*STUDY MATERIAL*.

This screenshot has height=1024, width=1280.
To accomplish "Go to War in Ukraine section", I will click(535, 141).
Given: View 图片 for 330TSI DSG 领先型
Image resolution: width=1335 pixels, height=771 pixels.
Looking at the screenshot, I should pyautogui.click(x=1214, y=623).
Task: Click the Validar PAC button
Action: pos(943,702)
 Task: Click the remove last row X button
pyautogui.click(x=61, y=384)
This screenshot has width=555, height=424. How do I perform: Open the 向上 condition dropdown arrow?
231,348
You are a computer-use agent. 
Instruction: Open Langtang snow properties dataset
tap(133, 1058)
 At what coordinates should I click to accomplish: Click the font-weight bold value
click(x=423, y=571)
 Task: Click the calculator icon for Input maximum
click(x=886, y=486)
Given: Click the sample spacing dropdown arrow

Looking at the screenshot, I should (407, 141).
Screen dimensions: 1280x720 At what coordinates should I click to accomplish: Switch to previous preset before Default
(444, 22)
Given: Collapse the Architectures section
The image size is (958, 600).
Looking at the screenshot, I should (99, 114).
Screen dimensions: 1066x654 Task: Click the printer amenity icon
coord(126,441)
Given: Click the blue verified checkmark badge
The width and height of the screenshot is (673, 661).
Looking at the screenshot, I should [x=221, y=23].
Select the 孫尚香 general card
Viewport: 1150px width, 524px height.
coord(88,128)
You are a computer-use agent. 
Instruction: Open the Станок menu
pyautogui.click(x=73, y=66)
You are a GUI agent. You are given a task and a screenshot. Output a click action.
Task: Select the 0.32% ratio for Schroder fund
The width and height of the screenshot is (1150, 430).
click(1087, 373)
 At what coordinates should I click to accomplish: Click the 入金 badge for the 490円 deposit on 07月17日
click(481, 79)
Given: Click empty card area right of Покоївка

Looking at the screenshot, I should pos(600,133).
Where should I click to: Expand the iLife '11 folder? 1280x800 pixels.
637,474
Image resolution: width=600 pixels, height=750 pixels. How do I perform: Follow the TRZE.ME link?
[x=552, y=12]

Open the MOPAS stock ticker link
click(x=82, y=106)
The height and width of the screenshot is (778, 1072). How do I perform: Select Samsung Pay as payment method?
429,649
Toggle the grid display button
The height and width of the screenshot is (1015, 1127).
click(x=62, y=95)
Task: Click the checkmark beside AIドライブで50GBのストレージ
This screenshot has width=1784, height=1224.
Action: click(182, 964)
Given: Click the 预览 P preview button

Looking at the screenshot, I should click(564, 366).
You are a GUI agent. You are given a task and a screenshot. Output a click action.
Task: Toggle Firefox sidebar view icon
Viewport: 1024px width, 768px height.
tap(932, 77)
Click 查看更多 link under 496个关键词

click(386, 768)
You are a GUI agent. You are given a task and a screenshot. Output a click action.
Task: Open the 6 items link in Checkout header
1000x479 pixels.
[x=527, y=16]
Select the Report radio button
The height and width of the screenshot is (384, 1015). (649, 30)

*TASK DESCRIPTION*. Nothing but the lines from the one holding "The height and width of the screenshot is (778, 1072)." to the end of the entries should be output, each exactly as it appears.

*YOUR RESPONSE*.
The height and width of the screenshot is (778, 1072). How do I perform: Select Samsung Pay as payment method?
429,649
Toggle the grid display button
The height and width of the screenshot is (1015, 1127).
click(x=62, y=95)
Task: Click the checkmark beside AIドライブで50GBのストレージ
This screenshot has width=1784, height=1224.
Action: click(182, 964)
Given: Click the 预览 P preview button

Looking at the screenshot, I should click(564, 366).
You are a GUI agent. You are given a task and a screenshot. Output a click action.
Task: Toggle Firefox sidebar view icon
Viewport: 1024px width, 768px height.
tap(932, 77)
Click 查看更多 link under 496个关键词

click(386, 768)
You are a GUI agent. You are given a task and a screenshot. Output a click action.
Task: Open the 6 items link in Checkout header
1000x479 pixels.
[x=527, y=16]
Select the Report radio button
The height and width of the screenshot is (384, 1015). (649, 30)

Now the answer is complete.